The only thing more astounding is the interest new issues are receiving. On June 5, China National Nuclear received bids of $273 billion for $2 billion of its shares (Bloomberg). On the first day of trading, it soared 44%–the maximum daily move allowed. From a macro perspective, the driver behind this manic demand is the loosening of capital controls and a tidal wave of pent up IPO supply. Chinese domestic investors are notoriously under-diversified with approximately 72% of their assets in real estate and just 6% in equities. China has notably insecure property rights so any opportunity for onshore investors to diversify is welcome. Since 2005 China has been attempting to gradually liberalize its financial markets. Recently, the mania reached such heights that regulators explicitly discouraged companies from issuing shares at high valuations. The 144 IPO’s launched this year have appreciated 44% on the first trading day. The flood gates have opened.

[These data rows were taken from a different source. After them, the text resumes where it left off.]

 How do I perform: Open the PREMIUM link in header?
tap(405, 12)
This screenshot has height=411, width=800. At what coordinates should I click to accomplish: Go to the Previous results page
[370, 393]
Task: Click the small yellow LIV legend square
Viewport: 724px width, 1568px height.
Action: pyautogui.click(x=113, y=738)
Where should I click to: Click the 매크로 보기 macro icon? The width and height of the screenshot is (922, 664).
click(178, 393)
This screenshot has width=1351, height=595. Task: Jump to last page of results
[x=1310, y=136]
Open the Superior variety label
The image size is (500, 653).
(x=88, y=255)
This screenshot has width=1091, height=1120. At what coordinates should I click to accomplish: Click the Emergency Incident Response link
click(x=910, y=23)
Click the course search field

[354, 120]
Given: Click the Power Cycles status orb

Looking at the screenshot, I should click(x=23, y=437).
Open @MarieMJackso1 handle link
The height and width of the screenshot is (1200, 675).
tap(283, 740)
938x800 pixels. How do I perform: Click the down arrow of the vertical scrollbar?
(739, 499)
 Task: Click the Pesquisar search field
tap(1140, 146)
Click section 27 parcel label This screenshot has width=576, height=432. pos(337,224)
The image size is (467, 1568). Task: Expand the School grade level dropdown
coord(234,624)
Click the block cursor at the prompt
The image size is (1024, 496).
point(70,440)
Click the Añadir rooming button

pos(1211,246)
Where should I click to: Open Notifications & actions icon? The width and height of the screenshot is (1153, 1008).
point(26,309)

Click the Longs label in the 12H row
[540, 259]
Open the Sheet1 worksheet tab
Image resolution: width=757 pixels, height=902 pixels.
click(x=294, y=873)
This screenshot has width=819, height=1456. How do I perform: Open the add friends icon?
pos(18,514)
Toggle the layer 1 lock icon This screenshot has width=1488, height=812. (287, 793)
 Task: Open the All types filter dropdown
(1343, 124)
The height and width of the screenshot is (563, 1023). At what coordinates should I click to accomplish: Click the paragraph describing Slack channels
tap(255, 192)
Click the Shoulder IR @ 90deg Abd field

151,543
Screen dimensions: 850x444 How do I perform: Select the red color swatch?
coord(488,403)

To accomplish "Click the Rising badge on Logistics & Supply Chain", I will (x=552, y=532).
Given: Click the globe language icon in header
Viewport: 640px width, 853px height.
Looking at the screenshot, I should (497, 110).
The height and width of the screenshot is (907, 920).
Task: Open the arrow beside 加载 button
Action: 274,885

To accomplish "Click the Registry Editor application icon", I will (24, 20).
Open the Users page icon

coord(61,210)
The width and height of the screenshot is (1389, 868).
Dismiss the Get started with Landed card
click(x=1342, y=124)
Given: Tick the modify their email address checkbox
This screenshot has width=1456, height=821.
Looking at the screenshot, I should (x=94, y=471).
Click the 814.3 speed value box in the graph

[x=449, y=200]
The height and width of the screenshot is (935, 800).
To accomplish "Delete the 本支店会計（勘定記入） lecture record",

If we look at the global ex U.S. equity landscape on an equal-weighed basis over the last 15 years in the chart below, notice the strong divergence in the overall market PE Ratio, including China, versus the ex-China version. Ex China, the market is 23% cheaper.
Nobody knows how long the Chinese bull market will persist and nobody knows when it will pop. Per Lord Keynes, “the market can remain irrational longer than you can remain solvent”.